One more argument, if you will: Presumably you spend on yourself all the time; depending on your age and financial position, if not your own money, then your parents’. Inevitably, the marginal benefit accrued due to additional consumption exemplified by, in this instance, the particular gift you have received, would be quite trifling, so would the highest price you would have been willing to pay for it AKA your reservation or choke price (another gory economic term for you) which in turn is proportional to the benefit you are entitled to receive over and above the price you have paid for being able to consume AKA your consumer surplus. Think of this as the feel-good quotient associated with getting an extraordinarily good deal on something; you’re instantly made happy by purchasing things you want at lower prices than what you would have been willing to cough up for them if worse came to worst, rather than being faced with the situation where you didn’t have the thing at all. If you’d care to recall however, the extended relative, our gifter, is only spending a sum of money equal to what the gift cost them on us; they’re not around to spend on us every day of our lives. The consequence: More willingness to pay (which can be imagined as a demand curve with a higher choke price) translating into greater consumer surplus derived. Not to mention the Endowment Effect, according to which individuals attach a higher value to objects they own as compared to the very same objects in the event that they are not personal possessions. In our case then, this implies that the giftee might not be all that dissatisfied with the transaction as is made out to be after all.  So why not make hay while the sun shines?

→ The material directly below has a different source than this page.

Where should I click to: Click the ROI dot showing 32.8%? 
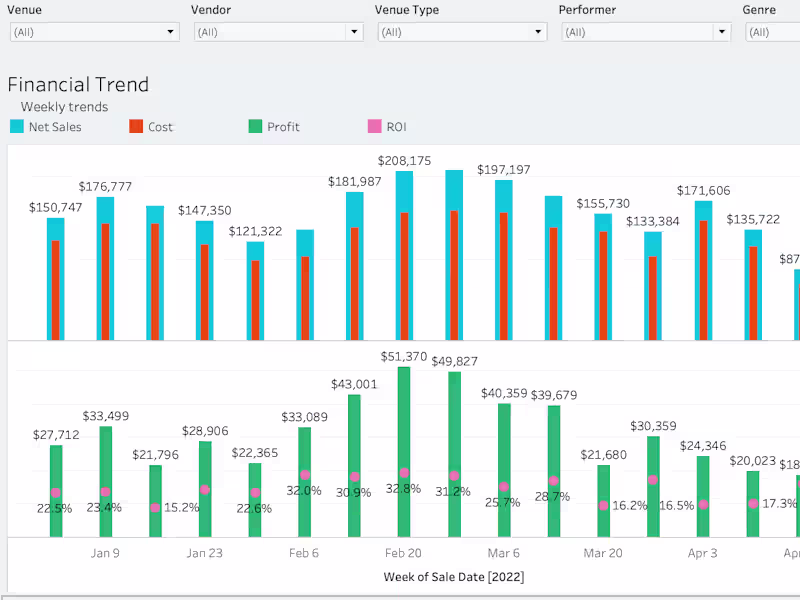coord(404,472)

In conclusion, yes, I did just propose that we put a price on how much someone loves you and is willing to spend on you. So what? That’s just how economists roll. At least I’m not suggesting that cash replace presents altogether for the same reason that cultured dinner guests don’t bring cash for the host when they come along — it just doesn’t sit right with socially accepted behaviour, irrational (to few) as it may be. Besides, where’d all the suspense be without having to plod through copious amounts of packaging and wrapping paper? And worst case scenario, it can always be re-gifted, right? In which case, it ought to be pointed out, should the same gift exchange hands several times, it would potentially go on creating gifter (consumer) surplus in traversing successive rounds (a gift multiplier of sorts), besides also saving the gifter the time and effort to purchase a brand new one.

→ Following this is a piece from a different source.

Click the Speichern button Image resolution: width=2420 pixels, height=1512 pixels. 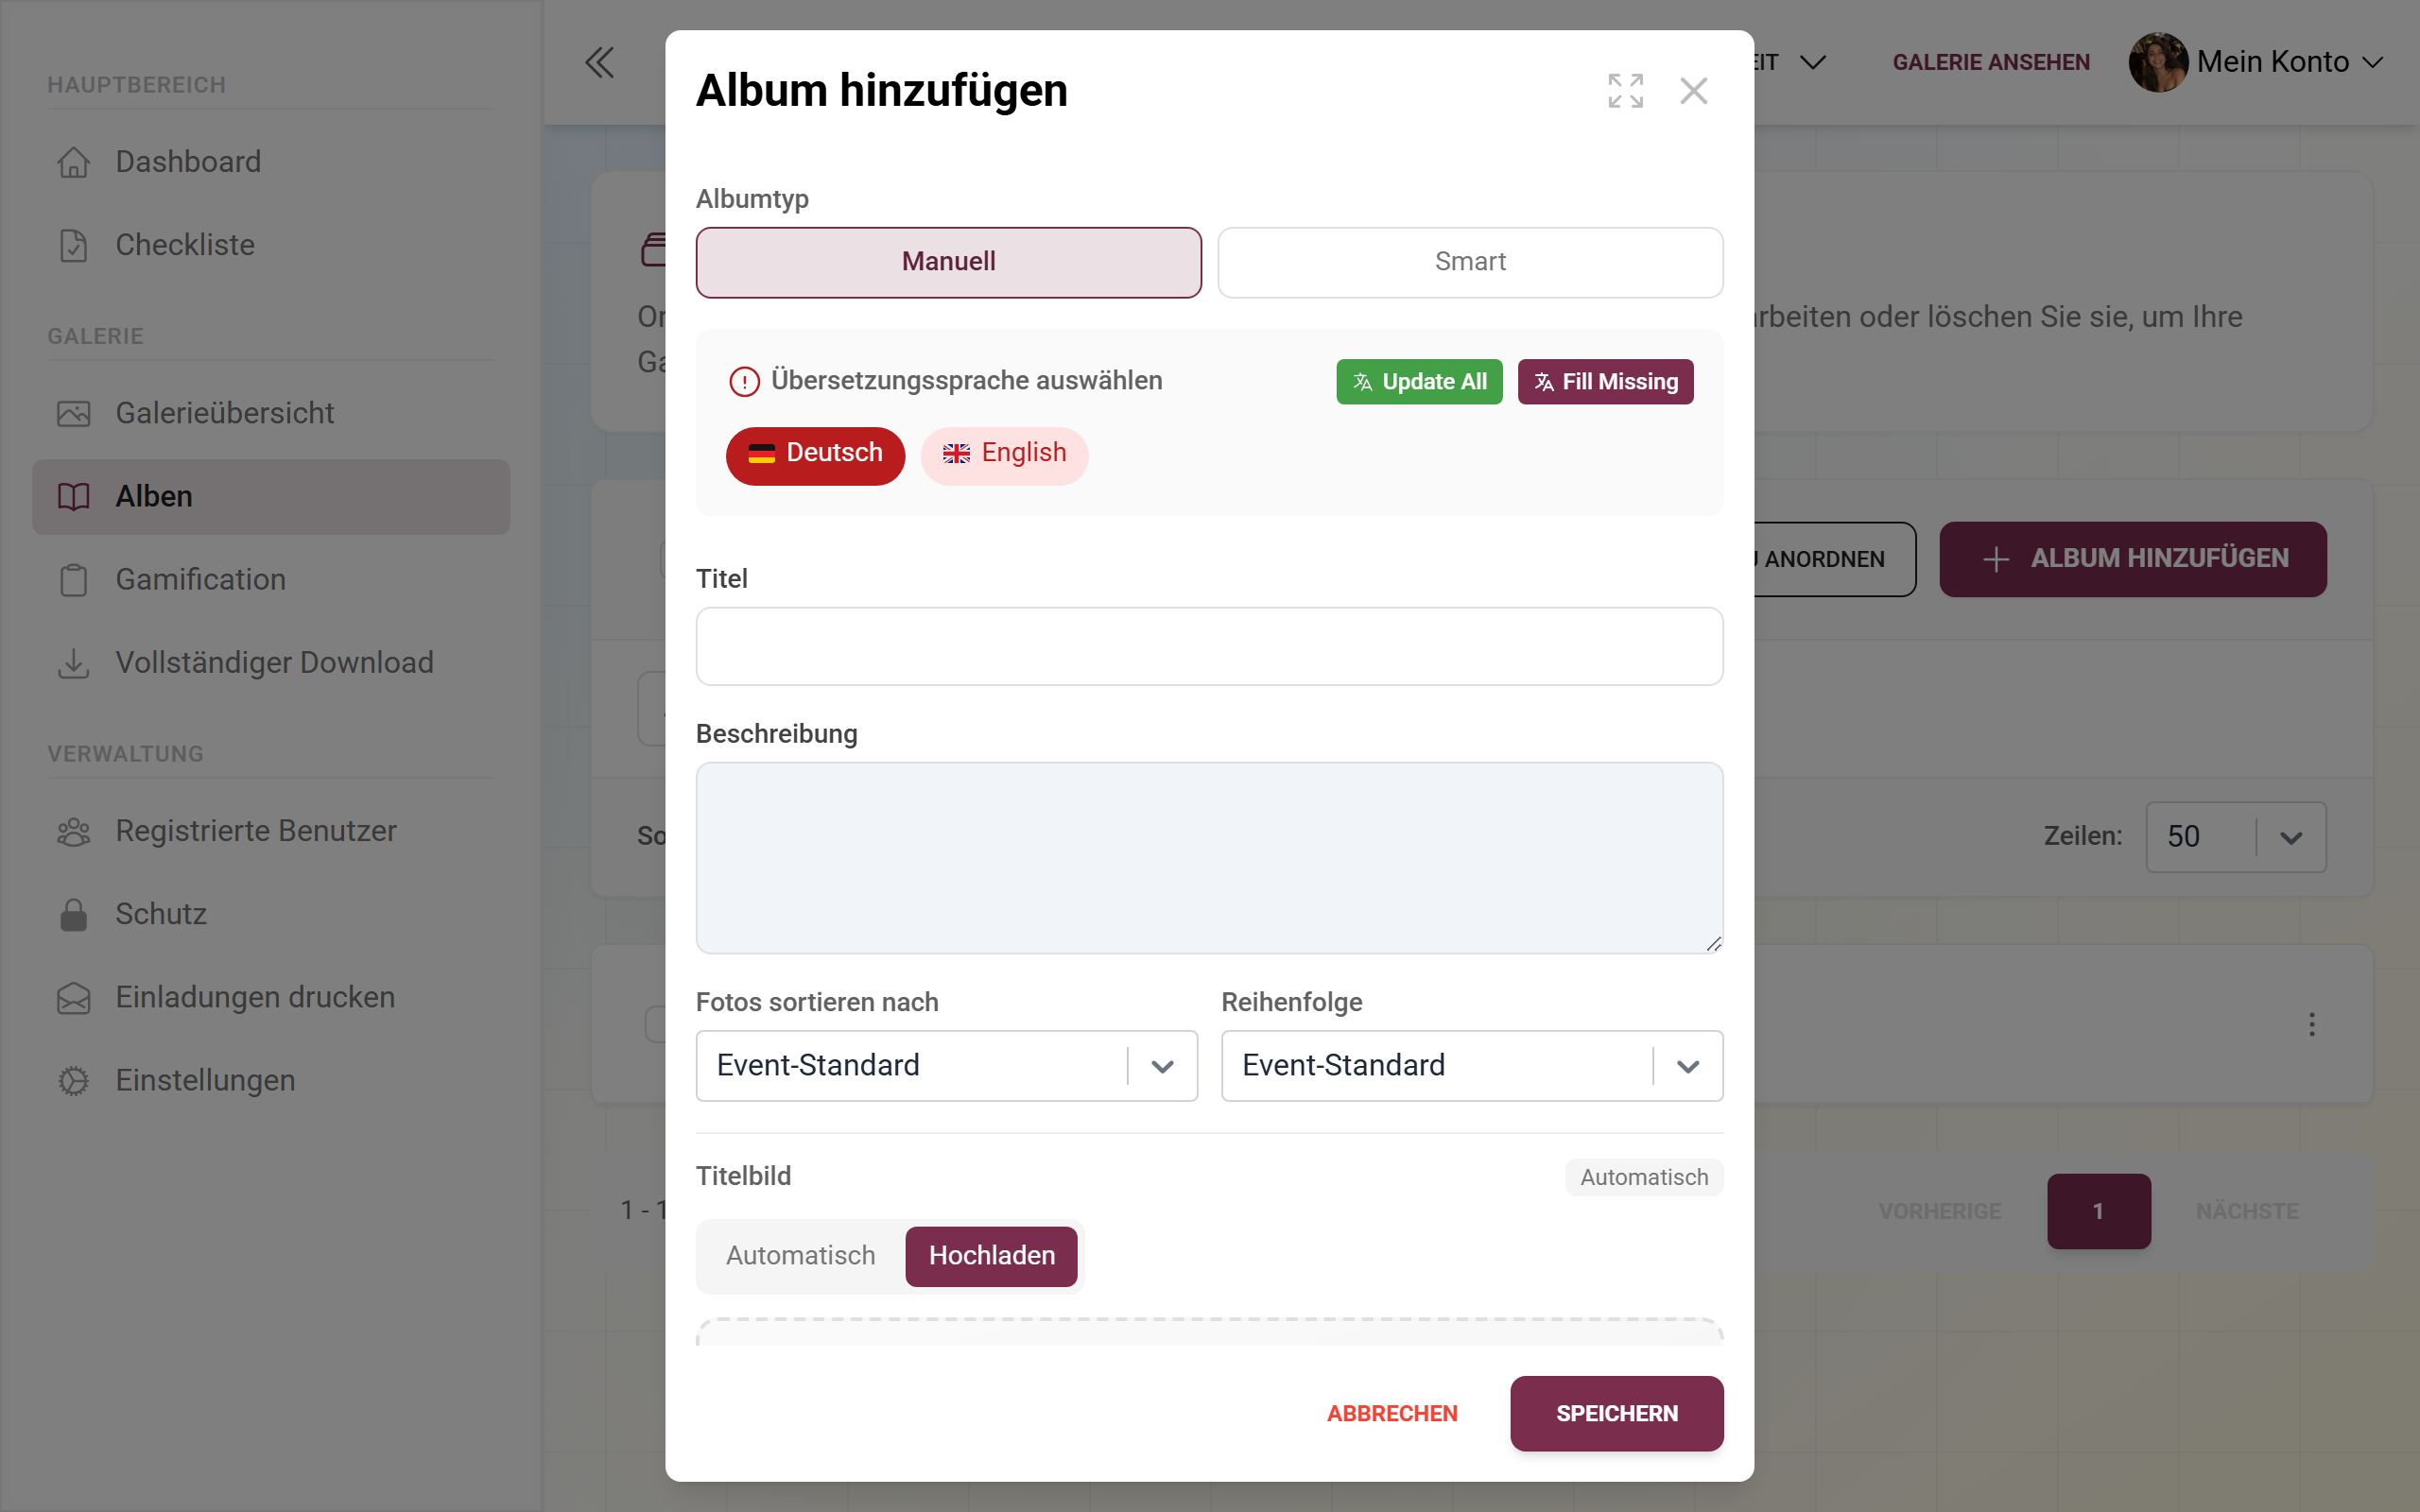(1616, 1413)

It is my sincere hope that that didn’t ruin gifting and/or suck the joy out of the festive season for you. Although the timeframe issue should be sorted out, what with this article being published only after Christmas. Terribly sorry if it did or will do so in the future, etched indelibly into your memory. If I may be so bold to offer as consolation, at least you can rest easy knowing that there may just be the tiniest reduction in the inefficiency at large in our world. And in the end, isn’t that the best gift we could have ever hoped for all along? So on that note, my reader, allow me to wish you a very Happy New Year! May it be our most economically-sound yet.

With season’s greetings,

Anoosheh Zahra Mirkhushal

SY B.Sc. Economics


Waldfogel, J. (1993). The Deadweight Loss of Christmas. The American Economic Review, 83(5), 1328-1336.